[Opening INPUT RECORDS section]

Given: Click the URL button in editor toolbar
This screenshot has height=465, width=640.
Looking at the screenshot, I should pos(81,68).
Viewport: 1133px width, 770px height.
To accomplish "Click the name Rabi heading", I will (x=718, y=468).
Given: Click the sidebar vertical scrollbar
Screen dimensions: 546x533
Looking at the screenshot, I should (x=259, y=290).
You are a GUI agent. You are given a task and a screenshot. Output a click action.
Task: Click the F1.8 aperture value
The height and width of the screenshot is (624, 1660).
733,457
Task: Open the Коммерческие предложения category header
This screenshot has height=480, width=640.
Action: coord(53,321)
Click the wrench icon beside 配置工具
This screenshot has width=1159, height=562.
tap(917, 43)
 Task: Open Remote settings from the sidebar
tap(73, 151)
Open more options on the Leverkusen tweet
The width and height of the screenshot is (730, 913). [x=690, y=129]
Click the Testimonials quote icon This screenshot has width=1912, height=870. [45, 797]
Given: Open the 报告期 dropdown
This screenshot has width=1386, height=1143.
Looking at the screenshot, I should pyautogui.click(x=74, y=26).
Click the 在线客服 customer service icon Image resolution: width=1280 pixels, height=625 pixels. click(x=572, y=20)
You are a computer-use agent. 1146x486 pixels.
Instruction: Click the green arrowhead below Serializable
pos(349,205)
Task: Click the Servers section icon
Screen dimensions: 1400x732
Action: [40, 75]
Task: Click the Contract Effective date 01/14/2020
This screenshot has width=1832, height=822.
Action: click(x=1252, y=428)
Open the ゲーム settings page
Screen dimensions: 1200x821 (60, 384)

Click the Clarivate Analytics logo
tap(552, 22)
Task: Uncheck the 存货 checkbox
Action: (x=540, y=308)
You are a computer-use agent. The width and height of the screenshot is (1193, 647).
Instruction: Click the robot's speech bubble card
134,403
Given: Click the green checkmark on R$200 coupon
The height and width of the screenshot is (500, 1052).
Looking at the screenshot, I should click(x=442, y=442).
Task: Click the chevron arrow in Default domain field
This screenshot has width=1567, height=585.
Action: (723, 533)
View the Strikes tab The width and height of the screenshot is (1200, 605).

[Closing INPUT RECORDS section]

EXERCISE GOAL:
A complete and exact repetition of the entries is required.

RESPONSE:
Given: Click the URL button in editor toolbar
This screenshot has height=465, width=640.
Looking at the screenshot, I should pos(81,68).
Viewport: 1133px width, 770px height.
To accomplish "Click the name Rabi heading", I will (x=718, y=468).
Given: Click the sidebar vertical scrollbar
Screen dimensions: 546x533
Looking at the screenshot, I should (x=259, y=290).
You are a GUI agent. You are given a task and a screenshot. Output a click action.
Task: Click the F1.8 aperture value
The height and width of the screenshot is (624, 1660).
733,457
Task: Open the Коммерческие предложения category header
This screenshot has height=480, width=640.
Action: coord(53,321)
Click the wrench icon beside 配置工具
This screenshot has width=1159, height=562.
tap(917, 43)
 Task: Open Remote settings from the sidebar
tap(73, 151)
Open more options on the Leverkusen tweet
The width and height of the screenshot is (730, 913). [x=690, y=129]
Click the Testimonials quote icon This screenshot has width=1912, height=870. [45, 797]
Given: Open the 报告期 dropdown
This screenshot has width=1386, height=1143.
Looking at the screenshot, I should pyautogui.click(x=74, y=26).
Click the 在线客服 customer service icon Image resolution: width=1280 pixels, height=625 pixels. click(x=572, y=20)
You are a computer-use agent. 1146x486 pixels.
Instruction: Click the green arrowhead below Serializable
pos(349,205)
Task: Click the Servers section icon
Screen dimensions: 1400x732
Action: [40, 75]
Task: Click the Contract Effective date 01/14/2020
This screenshot has width=1832, height=822.
Action: click(x=1252, y=428)
Open the ゲーム settings page
Screen dimensions: 1200x821 (60, 384)

Click the Clarivate Analytics logo
tap(552, 22)
Task: Uncheck the 存货 checkbox
Action: (x=540, y=308)
You are a computer-use agent. The width and height of the screenshot is (1193, 647).
Instruction: Click the robot's speech bubble card
134,403
Given: Click the green checkmark on R$200 coupon
The height and width of the screenshot is (500, 1052).
Looking at the screenshot, I should click(x=442, y=442).
Task: Click the chevron arrow in Default domain field
This screenshot has width=1567, height=585.
Action: (723, 533)
View the Strikes tab The width and height of the screenshot is (1200, 605).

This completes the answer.